■ Page extract ■

Mail art brings a whole world of creative expression to your door
By Chris Dodge, Utne Reader
My name is Chris and I am a mail artist. Though I've been on the wagon
for years now, my past still haunts me. This week's unsolicited mail
included a handmade postcard from Naples, a packet of Japanese
grapefruit-flavored "shower candy" from a co-editor of the zine Sugar
Needle, and a request from a German librarian "working privately on rats
and mice in culture" to send, well, pictures of rats and mice.
According to some, mail art can be traced to Dada-influenced artist Ray
Johnson, who used the post for creative exchange during the '60s. I'm
skeptical. Although this official view is often repeated in books and art
journals, it overlooks the fact that people have been making mail art for
almost as long as they have been sending letters. Prisoners decorate
outgoing envelopes with drawings; children affix stickers on letters to
aunts and uncles. There's something aesthetically pleasing both in
adorning the commonplace and in overturning convention.
My adventures began, innocently enough, with the Winter 1987 issue of
Whole Earth Review, where I found several articles on mail art, zines,
photocopier art, and "cassette culture" that captivated my imagination:
Send away and get cool mail? I wrote to someone named Woman Ray at an
address barely legible in the reproduction of a postcard on the
magazine's back cover. Then the magic began. Woman Ray replied, with a
note in a personalized "Dodge-o-Gram" envelope, emblazoned with
rubber-stamped images. Ray also sent lists of names and
addresses--labeled "Brain Cell 52 and Brain Cell 61"--of others to whom I
might write. They hailed from places as remote as China, Romania, and
Uruguay, but most were from North America, Western Europe, and Japan.
Many of the names seemed to be straight from a '70s science fiction
novel: Dogfish, Musicmaster, Leavenworth Jackson, Cracker Jack Kid. I
chose John Held Jr. and took the plunge.
Good choice. A librarian then working in the art department of the Dallas
Public Library, Held was compiling a massive mail art bibliography,
putting him at the center of a large international movement of artists,
rebels, and flakes who spurned the art industry's galleries, juried
shows, and cash-for-art economics by using the world's postal services as
a medium. Here was a network--more aptly, countless interlinked
networks--of people mailing each other manifestos, collages, treasure
chests, Band-Aid boxes, posters, unwrapped stones, 10th- generation
photocopies, and (sometimes, fortuitously) precious ephemeral works of
Thanks to my new pen pal, I quickly picked up the protocols and
techniques of the mail art world, not to mention its informal rules.

■ Source material ■
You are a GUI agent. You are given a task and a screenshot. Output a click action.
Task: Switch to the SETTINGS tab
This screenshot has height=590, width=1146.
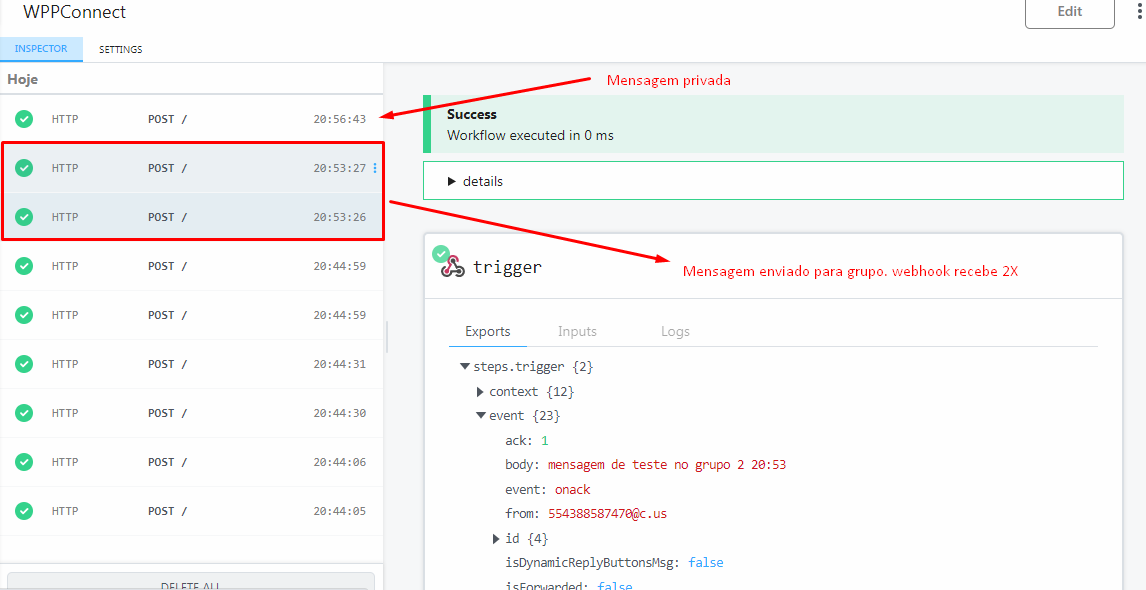(120, 48)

■ What this exercise asks ■
- a) List the names from the address lists that the mail art article says seemed to come straight from a '70s science fiction novel.
- b) Write the next part of the mail art article, picking up right after its final sentence.

■ The replies ■
- a) Dogfish, Musicmaster, Leavenworth Jackson, Cracker Jack Kid

- b)
"Mail art and money don't mix" these artists often said, but even this
basic standard could be bent if not flouted. Why shouldn't Anna Banana
charge for her full-color, gummed, perforated, commemorative artist's
stamps? Another thing I learned was that not only did many mail artists
use pseudonyms, but the concept also could be turned around, with
multiple people sometimes appropriating a shared alias such as Karen
Eliot or Monty Cantsin. In fact, anyone can be "Chris Dodge."
A certain pluck, if not downright hubris, goes with the mail art game.
With my partner, Jan DeSirey, as enabler, I declared myself a mail artist
and ordered return address labels for DeSirey Dodge Peace Post. Thus
identified, I felt obliged to organize a mail art show. I sent out flyers
requesting physical representations of artists' head sizes and soon
received several dozen responses ranging from half a centimeter ("Can you
measure a nail head?") to a roll of paper 105 feet long, marked with a
line of green ink to depict "King Kong's head size!" Common mail art
etiquette for such projects boiled down to a simple dictum: "No
rejections, no returns, documentation to all." In fact, I did send
everyone a list of participants' names and addresses, along with a
description of what they sent me; but then I bent the no-return rule
slightly and mailed them someone else's entry.
At first this was fun: the give and take, a certain private excitement in
anticipating mail from strangers in distant places, holding in my hand a
physical something affixed with foreign postage stamps, wondering what it
might contain . . . and then to open it and to reply. For Cracker Jack
Kid I made a plaster cast of my navel, which he used to make personal
paper belly buttons, perforated like stamps.
My fever then rose another notch. Incoming mail multiplied. What started
harmlessly turned into a manic obsession. Looking back, I can see the
signs of mail art addiction:
· The highlight of each day is checking the mail.
· Postage costs rival grocery bills.
· You know your mail carrier's exact schedule, and you fret when delivery
· You've unwittingly memorized addresses of people in distant lands whom
you've never met.
Out of the glut of creative (and not so creative) expression, certain
patterns and forms of the mail art aesthetic became clear to me.
Sometimes mail art travels from one to many: personalized stickers,
badges, even balloons emblazoned with messages and sent out en masse into
the world. There's an obvious element of ego involved in some of these
cases, but just as often mail art may entail a two-person collaboration
or the serial participation of many. One day, a papier-mâché head
arrived, rubber-banded to our front door by the mail carrier. The
full-size representation of mail artist Shozo Shimamoto's shaved head was
divided up by markings into numbered sections, with instructions: "Add
art to a section and send along in the mail." Several days later, the
head was on its way.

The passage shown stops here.